EXTRACTED DATA —
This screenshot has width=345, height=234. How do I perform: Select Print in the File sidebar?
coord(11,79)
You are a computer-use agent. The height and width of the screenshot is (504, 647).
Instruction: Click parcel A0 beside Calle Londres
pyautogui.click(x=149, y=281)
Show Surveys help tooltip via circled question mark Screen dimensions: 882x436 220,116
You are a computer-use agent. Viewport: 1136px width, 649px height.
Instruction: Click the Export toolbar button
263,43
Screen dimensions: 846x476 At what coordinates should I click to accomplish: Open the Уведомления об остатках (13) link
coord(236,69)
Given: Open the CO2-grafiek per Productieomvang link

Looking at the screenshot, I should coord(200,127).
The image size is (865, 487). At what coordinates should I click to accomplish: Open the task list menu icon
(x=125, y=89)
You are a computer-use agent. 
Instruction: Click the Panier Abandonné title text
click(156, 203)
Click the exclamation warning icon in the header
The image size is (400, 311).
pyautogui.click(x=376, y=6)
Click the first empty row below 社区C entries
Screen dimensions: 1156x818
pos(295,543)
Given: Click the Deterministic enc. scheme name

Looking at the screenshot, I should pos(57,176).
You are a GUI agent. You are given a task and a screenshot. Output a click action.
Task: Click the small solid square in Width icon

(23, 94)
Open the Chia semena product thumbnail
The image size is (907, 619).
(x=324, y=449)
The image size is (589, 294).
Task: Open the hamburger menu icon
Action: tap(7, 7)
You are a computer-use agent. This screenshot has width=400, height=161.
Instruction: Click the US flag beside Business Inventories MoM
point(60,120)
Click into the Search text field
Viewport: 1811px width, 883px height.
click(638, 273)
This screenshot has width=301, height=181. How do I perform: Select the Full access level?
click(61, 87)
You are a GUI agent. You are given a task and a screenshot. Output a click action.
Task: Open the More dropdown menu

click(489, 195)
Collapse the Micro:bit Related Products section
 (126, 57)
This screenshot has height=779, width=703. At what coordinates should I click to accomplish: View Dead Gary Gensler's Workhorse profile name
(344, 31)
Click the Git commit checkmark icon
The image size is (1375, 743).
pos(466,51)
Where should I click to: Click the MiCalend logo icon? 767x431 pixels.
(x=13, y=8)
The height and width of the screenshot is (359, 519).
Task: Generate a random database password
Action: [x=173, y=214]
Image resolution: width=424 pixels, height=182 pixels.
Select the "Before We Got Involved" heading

WHAT IS NEEDED — For the listing above, how many lines contain the word "computer"? Respond with nothing but the number.

REPLY TO THE TASK — 4